In 1990, Wilson joined the faculty of Washington University School of Medicine where he co-founded the Genome Sequencing Center/McDonnell Genome Institute. At Washington University, Wilson was the Alan A. and Edith L. Wolff Distinguished Professor of Medicine, Professor of Genetics, Professor of Molecular Microbiology, and a member of the Senior Leadership Committee of the Siteman Cancer Center. Wilson’s laboratories have been among the world’s leaders in genome analysis. His teams have sequenced and analyzed billions of bases of DNA from the genomes of bacteria, yeast, plants, invertebrates, vertebrates, primates and humans. Wilson and his colleagues at Washington University sequenced the first animal genome – that of the roundworm Caenorhabditis elegans – and contributed substantially to the sequencing and analysis of the human genome. Following the Human Genome Project, they also sequenced the genomes of the mouse, chimpanzee, orangutan, gorilla, rhesus macaque, platypus, the plants Arabidopsis thaliana and Zea mays (corn), as well as various invertebrates, insect vectors and microorganisms. His team was the first to sequence the genome of a cancer patient and discover genetic signatures relevant to the pathogenesis of the disease. Building upon these achievements, Wilson and his colleagues helped initiate and participated in several landmark genomics projects including The Cancer Genome Atlas, the Pediatric Cancer Genome Project, the Genome Reference Consortium, the Human Microbiome Project, and the Centers for Common Disease Genomics . He is the most cited author of Nature.

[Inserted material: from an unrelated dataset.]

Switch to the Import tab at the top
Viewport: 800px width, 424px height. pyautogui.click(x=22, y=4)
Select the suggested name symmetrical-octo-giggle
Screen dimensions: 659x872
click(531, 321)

In 2008, Dr. Wilson was elected as a Fellow of the American Association for the Advancement of Science (2008). In 2011, he received the Distinguished Achievement Award from Miami University and the Distinguished Alumnus Award from the University of Oklahoma College of Arts and Sciences.

In 2016, Dr. Wilson and several colleagues moved to Nationwide Children’s Hospital and launched the Institute for Genomic Medicine. Their mission is to utilize cutting-edge genome sequencing and analysis technology to discover clues that will lead to more effective diagnosis and treatment of cancer and other human diseases in children and adults.